◆ What you should do ◆
Pull out each line of the listing below that contains the string "Screen". Treat uppercase and lowercase as different.

◆ Provided entries ◆
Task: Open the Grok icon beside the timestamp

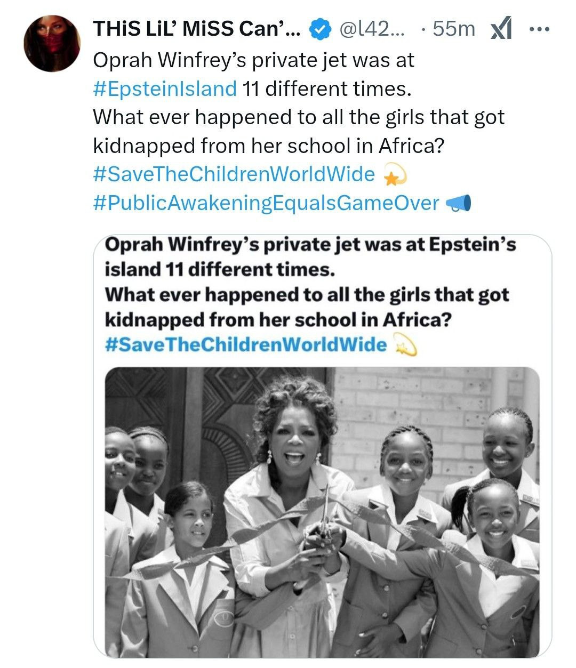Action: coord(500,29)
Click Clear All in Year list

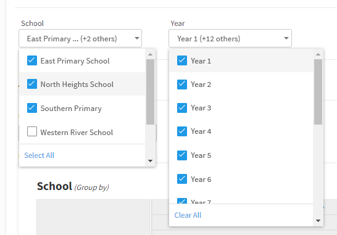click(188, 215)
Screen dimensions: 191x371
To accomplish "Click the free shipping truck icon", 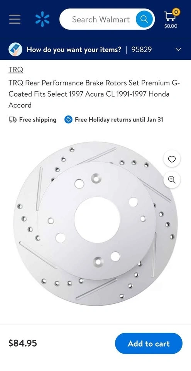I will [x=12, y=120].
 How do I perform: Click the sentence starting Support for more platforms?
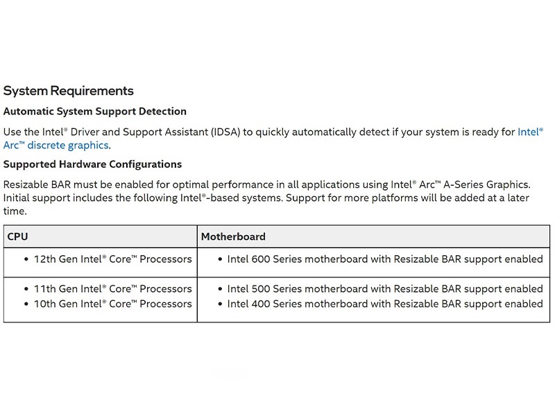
* * *
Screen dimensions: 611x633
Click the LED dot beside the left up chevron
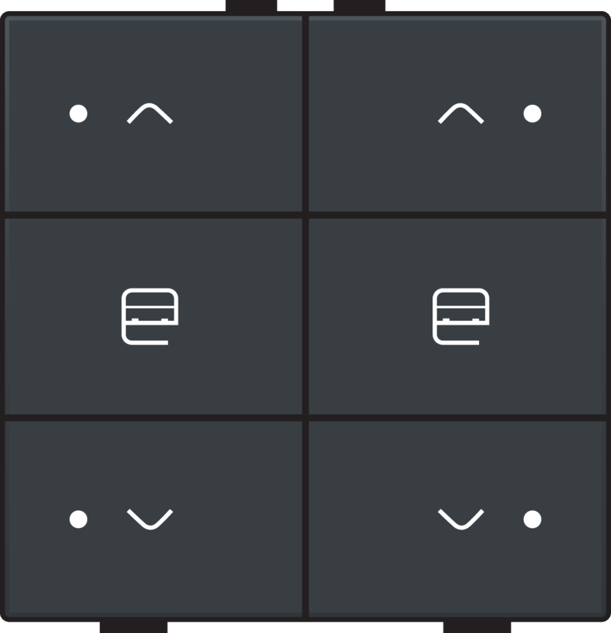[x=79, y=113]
--
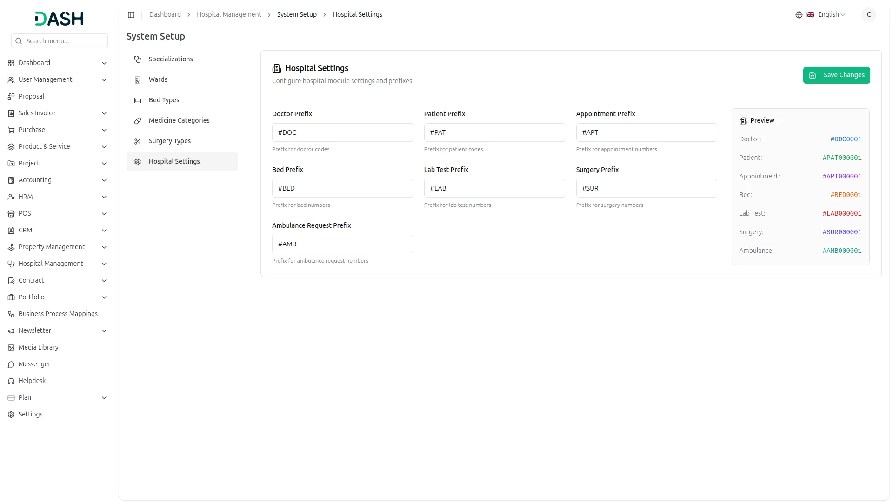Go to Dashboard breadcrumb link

◆ Response for this exercise ◆
Screen dimensions: 191x371
Screen dimensions: 611x633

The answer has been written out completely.